Angioplasty of Branch Pulmonary Artery Stenosis
One of the most important areas of interventional catheterization
has been the dilation and stenting of hypoplastic or stenotic branch pulmonary arteries.
In patients with tetralogy of Fallot with hypoplastic pulmonary arteries, pulmonary
atresia, or single ventricle with surgically induced peripheral stenoses, the use
of balloon angioplasty and stenting procedures creates favorable pulmonary artery
anatomy and reduces the risk of subsequent surgical repairs ( Fig.
51-18
).
Balloon angioplasty is accomplished by tearing the vascular intima
and media, allowing the vessel to remodel and heal with a larger diameter. The balloon
is placed across the stenotic lesion so the middle of the balloon is at the stenosis.

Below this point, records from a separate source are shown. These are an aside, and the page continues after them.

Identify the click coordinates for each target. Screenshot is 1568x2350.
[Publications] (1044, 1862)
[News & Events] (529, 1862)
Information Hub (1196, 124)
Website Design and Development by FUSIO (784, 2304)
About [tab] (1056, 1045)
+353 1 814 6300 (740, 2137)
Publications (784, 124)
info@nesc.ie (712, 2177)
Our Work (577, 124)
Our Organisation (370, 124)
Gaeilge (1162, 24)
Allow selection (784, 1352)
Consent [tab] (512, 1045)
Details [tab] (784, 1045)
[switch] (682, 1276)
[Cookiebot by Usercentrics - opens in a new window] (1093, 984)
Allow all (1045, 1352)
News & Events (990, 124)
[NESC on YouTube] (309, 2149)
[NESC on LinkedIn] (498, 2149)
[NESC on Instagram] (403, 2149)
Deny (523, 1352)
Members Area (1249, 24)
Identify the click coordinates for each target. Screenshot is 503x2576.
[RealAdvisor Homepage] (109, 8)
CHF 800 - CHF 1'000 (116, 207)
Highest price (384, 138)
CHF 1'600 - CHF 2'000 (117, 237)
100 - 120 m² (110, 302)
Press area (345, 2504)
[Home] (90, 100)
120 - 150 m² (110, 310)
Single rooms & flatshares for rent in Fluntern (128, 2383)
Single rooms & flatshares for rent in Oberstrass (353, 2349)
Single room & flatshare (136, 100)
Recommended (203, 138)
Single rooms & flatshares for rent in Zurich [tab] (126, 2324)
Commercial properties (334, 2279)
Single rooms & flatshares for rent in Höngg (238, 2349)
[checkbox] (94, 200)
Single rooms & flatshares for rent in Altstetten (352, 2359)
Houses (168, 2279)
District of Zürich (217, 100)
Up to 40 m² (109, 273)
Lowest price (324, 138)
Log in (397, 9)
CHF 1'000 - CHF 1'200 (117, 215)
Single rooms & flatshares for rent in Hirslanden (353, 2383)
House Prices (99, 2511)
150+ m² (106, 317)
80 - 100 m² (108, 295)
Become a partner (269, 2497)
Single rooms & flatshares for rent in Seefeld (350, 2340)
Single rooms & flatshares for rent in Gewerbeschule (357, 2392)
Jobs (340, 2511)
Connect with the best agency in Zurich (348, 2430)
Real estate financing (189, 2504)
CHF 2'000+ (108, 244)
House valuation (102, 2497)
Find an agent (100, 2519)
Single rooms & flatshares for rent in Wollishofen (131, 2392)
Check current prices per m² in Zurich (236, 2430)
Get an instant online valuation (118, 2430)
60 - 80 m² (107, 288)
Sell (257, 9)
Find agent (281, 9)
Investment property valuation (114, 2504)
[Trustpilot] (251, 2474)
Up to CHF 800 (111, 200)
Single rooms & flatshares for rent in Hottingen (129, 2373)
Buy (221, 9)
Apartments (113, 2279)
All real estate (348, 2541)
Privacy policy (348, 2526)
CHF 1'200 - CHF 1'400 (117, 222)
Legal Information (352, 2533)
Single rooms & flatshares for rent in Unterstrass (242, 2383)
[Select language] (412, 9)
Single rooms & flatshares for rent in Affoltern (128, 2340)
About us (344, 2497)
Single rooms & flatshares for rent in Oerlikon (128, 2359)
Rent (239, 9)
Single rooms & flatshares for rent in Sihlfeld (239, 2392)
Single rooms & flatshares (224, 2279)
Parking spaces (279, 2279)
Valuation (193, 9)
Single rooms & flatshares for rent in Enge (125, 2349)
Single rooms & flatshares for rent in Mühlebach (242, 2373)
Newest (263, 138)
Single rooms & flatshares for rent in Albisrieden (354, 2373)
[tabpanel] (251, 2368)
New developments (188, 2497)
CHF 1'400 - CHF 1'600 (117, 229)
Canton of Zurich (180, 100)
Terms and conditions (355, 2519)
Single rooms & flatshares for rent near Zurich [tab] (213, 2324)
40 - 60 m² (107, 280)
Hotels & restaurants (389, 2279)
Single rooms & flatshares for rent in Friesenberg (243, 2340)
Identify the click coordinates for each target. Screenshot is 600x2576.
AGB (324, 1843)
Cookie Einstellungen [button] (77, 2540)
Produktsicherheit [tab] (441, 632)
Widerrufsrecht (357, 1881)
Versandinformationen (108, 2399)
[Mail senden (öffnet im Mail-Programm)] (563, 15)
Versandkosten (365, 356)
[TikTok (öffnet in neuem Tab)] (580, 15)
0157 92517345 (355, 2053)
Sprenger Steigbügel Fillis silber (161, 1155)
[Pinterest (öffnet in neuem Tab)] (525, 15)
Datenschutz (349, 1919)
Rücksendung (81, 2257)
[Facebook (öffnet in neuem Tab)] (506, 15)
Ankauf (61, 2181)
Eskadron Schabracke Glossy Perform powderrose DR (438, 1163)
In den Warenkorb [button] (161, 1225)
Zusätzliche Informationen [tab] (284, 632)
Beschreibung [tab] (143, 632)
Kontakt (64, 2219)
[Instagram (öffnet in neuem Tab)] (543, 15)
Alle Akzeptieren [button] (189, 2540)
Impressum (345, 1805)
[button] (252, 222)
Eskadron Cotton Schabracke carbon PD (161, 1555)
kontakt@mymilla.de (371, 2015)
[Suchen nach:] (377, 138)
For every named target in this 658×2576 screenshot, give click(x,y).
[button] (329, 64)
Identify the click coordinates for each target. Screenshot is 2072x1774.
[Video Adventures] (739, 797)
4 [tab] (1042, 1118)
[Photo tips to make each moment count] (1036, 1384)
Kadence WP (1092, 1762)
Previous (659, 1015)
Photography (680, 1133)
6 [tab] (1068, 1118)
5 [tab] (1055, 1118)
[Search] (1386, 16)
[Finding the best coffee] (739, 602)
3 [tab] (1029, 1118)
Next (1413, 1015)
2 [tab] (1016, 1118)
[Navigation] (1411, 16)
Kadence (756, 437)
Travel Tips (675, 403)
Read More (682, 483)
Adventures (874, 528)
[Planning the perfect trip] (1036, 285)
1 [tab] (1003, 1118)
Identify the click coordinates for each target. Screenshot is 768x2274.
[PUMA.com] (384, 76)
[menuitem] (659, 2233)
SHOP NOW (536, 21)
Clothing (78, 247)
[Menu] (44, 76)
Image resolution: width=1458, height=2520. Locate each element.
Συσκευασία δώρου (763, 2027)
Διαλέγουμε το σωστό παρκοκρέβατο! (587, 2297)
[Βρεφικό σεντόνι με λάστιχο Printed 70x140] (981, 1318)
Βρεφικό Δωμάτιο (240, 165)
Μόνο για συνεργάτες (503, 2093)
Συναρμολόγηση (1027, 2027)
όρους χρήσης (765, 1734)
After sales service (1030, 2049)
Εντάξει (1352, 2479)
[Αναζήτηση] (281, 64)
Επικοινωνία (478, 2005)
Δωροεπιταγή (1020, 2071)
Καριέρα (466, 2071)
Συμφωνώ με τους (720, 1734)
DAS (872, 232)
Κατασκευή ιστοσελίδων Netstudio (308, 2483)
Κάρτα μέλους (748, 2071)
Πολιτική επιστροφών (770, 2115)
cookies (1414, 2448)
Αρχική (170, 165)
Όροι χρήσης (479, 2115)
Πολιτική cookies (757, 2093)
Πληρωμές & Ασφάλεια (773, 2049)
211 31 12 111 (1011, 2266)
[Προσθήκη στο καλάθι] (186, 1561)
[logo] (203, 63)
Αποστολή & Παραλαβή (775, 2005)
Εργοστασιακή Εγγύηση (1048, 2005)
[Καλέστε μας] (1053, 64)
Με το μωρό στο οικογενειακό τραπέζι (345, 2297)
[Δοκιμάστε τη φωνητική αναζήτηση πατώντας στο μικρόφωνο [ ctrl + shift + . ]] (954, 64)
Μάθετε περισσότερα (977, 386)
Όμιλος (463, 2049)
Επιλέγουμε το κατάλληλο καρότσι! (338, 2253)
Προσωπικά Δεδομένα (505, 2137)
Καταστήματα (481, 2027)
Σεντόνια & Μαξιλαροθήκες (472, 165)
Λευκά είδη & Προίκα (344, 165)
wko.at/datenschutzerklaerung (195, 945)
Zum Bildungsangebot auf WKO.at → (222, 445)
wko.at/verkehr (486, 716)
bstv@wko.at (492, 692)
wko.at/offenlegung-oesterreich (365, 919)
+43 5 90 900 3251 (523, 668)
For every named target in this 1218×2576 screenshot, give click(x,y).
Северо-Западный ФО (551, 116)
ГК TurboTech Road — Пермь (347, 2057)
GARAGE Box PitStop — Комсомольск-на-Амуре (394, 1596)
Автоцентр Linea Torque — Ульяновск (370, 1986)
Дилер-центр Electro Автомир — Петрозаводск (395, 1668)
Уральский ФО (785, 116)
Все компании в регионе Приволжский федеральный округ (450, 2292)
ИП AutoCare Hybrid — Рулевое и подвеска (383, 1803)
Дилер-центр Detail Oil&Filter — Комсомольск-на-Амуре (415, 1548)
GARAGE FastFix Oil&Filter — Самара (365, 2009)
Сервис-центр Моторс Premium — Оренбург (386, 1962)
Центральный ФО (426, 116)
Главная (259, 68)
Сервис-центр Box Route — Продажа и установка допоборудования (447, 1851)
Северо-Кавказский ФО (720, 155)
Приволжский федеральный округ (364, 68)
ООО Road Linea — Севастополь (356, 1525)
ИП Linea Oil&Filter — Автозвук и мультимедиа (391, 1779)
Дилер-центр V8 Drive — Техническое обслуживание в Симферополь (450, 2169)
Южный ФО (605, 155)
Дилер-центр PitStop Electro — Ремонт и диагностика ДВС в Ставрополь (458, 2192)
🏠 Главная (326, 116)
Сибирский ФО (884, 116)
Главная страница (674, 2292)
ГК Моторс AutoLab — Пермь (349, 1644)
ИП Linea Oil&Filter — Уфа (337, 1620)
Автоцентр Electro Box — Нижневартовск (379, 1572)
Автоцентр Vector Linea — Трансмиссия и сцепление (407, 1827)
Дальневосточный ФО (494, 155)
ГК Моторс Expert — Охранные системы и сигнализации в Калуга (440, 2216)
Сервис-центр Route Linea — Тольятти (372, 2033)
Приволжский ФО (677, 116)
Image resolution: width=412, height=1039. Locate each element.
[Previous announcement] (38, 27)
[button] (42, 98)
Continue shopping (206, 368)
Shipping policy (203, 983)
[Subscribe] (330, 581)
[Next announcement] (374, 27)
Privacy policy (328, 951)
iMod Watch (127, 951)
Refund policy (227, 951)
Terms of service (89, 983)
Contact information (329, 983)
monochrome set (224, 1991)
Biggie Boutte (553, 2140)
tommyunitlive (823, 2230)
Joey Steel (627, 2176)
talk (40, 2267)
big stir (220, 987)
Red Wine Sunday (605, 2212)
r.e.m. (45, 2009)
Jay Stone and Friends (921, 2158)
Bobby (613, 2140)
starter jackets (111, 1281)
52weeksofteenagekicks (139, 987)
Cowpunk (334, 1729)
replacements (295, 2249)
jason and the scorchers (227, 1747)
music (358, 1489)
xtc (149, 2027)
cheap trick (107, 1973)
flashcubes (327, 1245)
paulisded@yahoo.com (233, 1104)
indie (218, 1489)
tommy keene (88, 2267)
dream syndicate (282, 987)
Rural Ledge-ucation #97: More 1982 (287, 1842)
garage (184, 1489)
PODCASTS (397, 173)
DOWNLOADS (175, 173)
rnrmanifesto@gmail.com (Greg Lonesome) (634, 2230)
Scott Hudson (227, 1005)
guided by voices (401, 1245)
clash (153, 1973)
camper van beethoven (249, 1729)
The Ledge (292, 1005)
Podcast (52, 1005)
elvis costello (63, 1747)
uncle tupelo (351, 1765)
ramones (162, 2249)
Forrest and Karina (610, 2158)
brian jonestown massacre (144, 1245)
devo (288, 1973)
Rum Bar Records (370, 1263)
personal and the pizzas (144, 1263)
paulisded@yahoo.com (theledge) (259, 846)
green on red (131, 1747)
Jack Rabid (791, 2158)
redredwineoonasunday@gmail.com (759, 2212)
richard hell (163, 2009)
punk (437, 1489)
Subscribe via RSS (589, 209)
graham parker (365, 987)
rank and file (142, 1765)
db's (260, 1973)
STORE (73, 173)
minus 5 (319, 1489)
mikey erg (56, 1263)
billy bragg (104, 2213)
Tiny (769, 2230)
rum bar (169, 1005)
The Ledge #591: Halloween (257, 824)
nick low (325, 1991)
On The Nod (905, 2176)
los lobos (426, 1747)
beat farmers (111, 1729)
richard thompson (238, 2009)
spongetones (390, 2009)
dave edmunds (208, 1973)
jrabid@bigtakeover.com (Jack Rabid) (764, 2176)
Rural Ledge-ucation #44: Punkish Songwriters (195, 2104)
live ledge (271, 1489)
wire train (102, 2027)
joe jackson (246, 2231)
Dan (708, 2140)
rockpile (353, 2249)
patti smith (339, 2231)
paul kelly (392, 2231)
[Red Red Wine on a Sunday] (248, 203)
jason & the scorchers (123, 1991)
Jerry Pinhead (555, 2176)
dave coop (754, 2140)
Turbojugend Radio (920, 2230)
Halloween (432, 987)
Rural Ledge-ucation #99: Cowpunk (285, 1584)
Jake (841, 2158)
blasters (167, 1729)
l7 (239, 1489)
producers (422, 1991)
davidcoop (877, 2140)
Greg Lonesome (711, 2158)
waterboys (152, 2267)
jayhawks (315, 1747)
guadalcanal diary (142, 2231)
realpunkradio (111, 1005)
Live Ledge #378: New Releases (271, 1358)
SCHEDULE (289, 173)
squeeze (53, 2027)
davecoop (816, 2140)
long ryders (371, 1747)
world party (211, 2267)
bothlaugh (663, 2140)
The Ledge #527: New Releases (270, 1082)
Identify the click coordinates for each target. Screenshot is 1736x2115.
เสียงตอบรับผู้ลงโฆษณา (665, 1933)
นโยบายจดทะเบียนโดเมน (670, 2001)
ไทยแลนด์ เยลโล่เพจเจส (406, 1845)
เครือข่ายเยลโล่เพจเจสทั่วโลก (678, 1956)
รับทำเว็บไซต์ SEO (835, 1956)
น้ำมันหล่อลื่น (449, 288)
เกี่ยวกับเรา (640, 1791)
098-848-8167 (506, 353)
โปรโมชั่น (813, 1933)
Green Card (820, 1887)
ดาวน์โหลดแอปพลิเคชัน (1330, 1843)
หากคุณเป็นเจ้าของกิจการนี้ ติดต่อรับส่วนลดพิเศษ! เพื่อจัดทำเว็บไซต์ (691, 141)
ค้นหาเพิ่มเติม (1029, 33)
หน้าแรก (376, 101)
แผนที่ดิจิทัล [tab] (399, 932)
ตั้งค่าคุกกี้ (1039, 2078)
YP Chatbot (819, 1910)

The balloon is inflated until the waist of the balloon is eliminated. Ideally,
the most stenotic lesions are dilated first to minimize the impact on pulmonary blood
flow and cardiac output. When the balloon is inflated, pulmonary blood flow is reduced,
right ventricular afterload is increased, and cardiac output falls. In patients
with an associated VSD or ASD, right-to-left shunting and desaturation occur with
balloon inflation. Occasionally, balloon catheters must be placed across aortopulmonary
shunts, significantly reducing pulmonary blood flow.
The procedure is successful in approximately 60% of patients.
In an early series, complications included hypotension (40%), pulmonary artery rupture
(3%), unilateral reperfusion pulmonary edema (4%), aneurysmal dilation of the dilated
pulmonary vessel (8%), death (1.5%), and transient post-procedural right ventricular
dysfunction.[260]
Improved techniques and patient
selection have favorably influenced the results with superior balloon catheters and
stents, while significantly reducing serious complications. Anesthetic support minimizes
hemodynamic compromise by anticipating changes in blood flow patterns, treating transient
hypotension, and providing airway support to minimize the risks associated with pulmonary
artery disruption and acute unilateral pulmonary edema.[260]